Empurrando-as atravessaram a plantação de mangueiras, os pneus deixando sua impressão na terra molhada pela chuva da noite anterior. O garoto magro, preocupado em não respingar barro nas calças de brim azul-marinho, enrolou-as até os joelhos. O moreno não se deu ao trabalho. Ninguém notaria. O emblema da escola pública despregava-se do bolso da camisa encardida. Ambos haviam retirado a gravata preta, de nó pronto e presa ao colarinho por gancho de plástico, a parte do uniforme que os dois detestavam. Só a do menino comprido fora dobrada com cuidado antes de ser guardada no bolso da calça.

Passaram por dentro da trilha estreita no bambuzal, sob a algazarra das maritacas que sobrevoavam acima deles.

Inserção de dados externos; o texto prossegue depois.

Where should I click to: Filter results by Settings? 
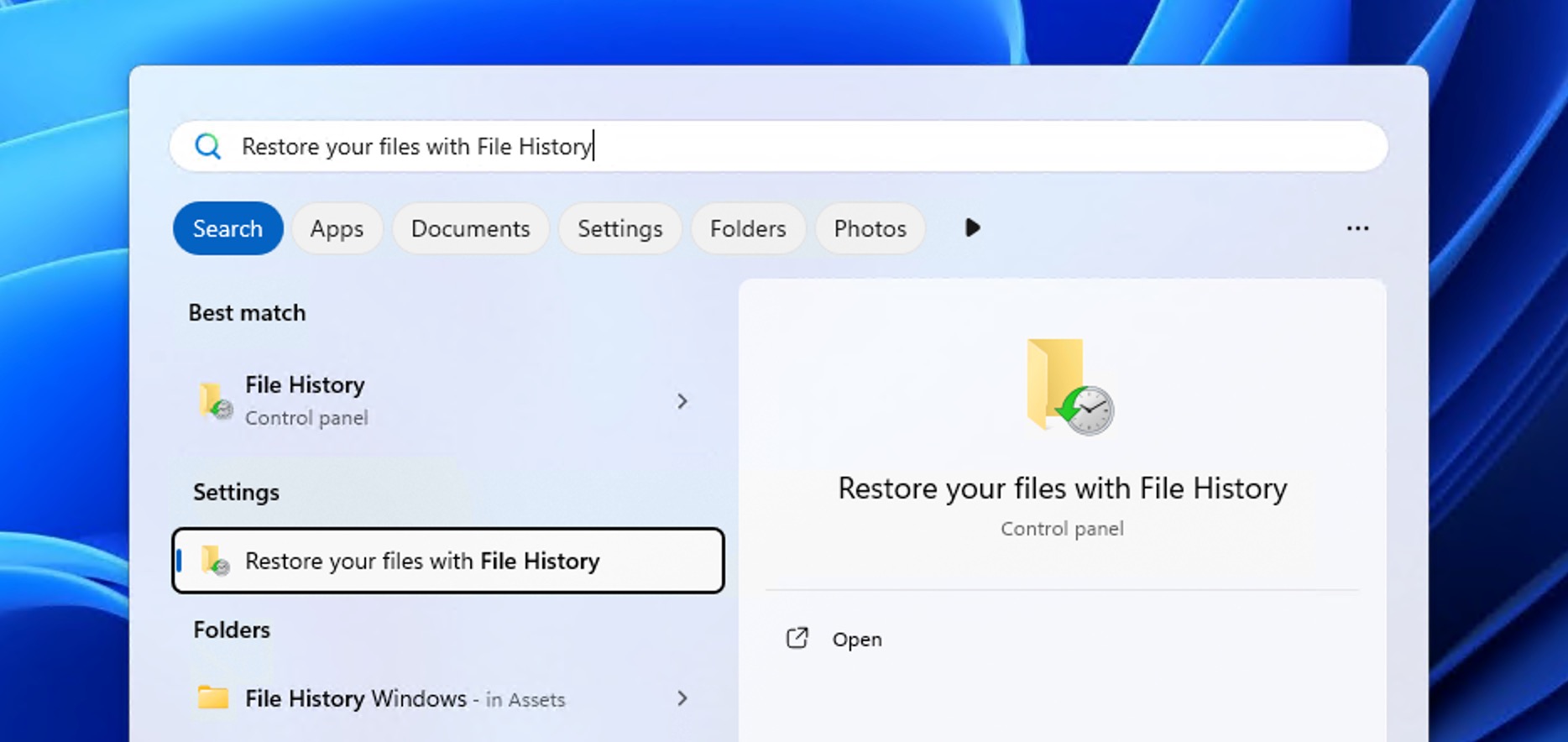[619, 228]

Falavam sobre assuntos que dois meninos de doze anos falavam, naqueles tempos: coisas terrivelmente importantes sobre si mesmos e sobre o mundo que ainda não entendiam, mas sobre o qual acreditavam ter ideias precisas, que dali a pouco esqueceriam, porque lhes viriam outras, fabulosas como os sonhos que acalentavam. A vida adulta lhes parecia distante, cordial e luminosa — e não o mundo brutal onde seriam lançados naquela manhã.

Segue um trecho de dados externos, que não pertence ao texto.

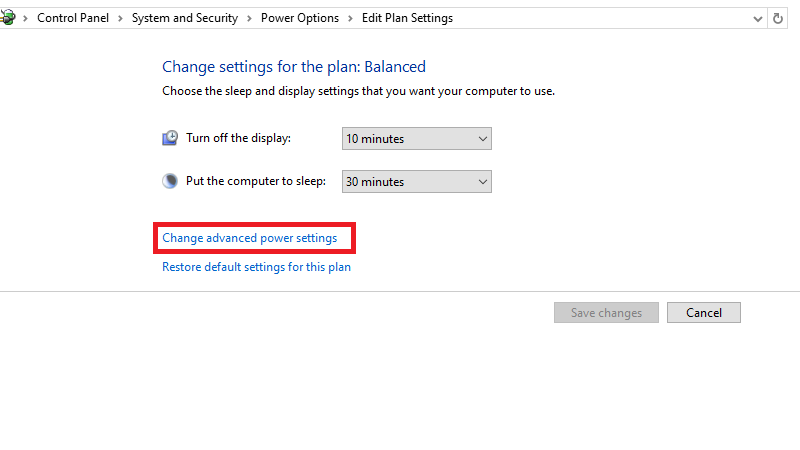Expand the chevron right after Control Panel breadcrumb
The image size is (800, 450).
pos(123,18)
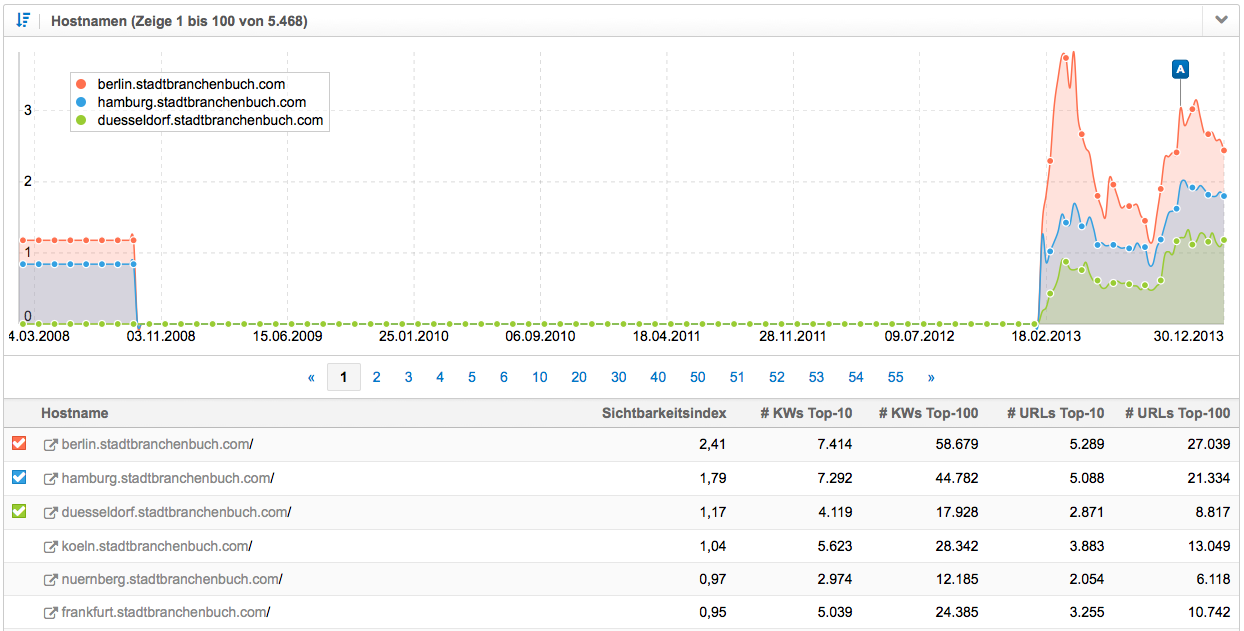Sort table by Sichtbarkeitsindex column header
1244x631 pixels.
663,413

À beira do lago deitaram as bicicletas sobre a relva, um com cuidado, o outro displicentemente, deixando-a tombar para o lado. O menino de pele mais escura livrou-se das roupas em poucos movimentos, jogou-as sobre a bicicleta, chutou os sapatos para os lados, enquanto o menino pálido abria os botões da camisa e a despia, desafivelava o cinto, descia as calças. Tirava cada peça e a dobrava. Ainda guardava as meias enroladas dentro dos sapatos quando o colega correu de cuecas para a água, ágil, desafiando-o a alcançá-lo e chamando-o de molengo, aí molengo, aí molengo, antes de mergulhar, sem elegância, mas com vigor.

O menino mais claro foi até aos arbustos onde escondiam a câmara de ar de pneu usada como boia. Apertou-a. Ainda estava cheia. Levou-a até a beira da água, lançou-a. Juntou as mãos, abaixou a cabeça e entrou, quase sem fazer ruído.

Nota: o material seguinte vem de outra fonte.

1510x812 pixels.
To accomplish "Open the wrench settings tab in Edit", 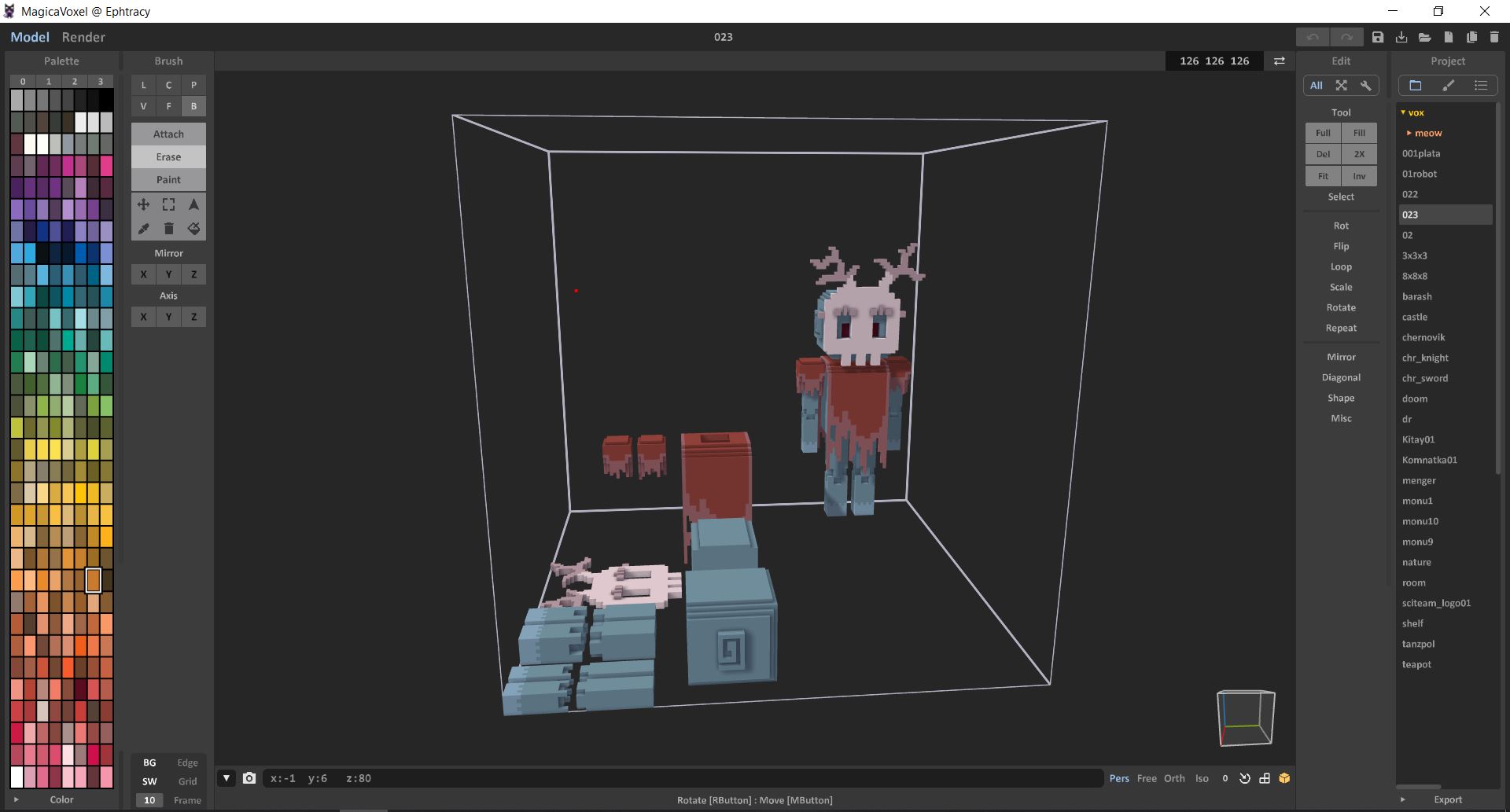I will 1366,86.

Na água, morna como o dia, nadaram um tempo. Depois o menino magro deitou-se na boia, braços e pernas abertos, deixando-se flutuar. Ouvia os ruídos do amigo que mergulhava, emergia, mergulhava de novo, tornava a vir à tona, nadava mais um tanto e novamente mergulhava e novamente emergia, veloz, a cada vez falando alto e gritando frases ou fazendo perguntas que ele, de início, respondeu.

Depois, embalado pelas águas cálidas, foi se envolvendo nos próprios pensamentos, distraindo-se no meio deles. As vozes e sons exteriores foram-se apagando.

Sumiram.
Boiava no silêncio.
Tudo o que via era o azul acima.
Mas o astronauta russo não tinha dito o contrário?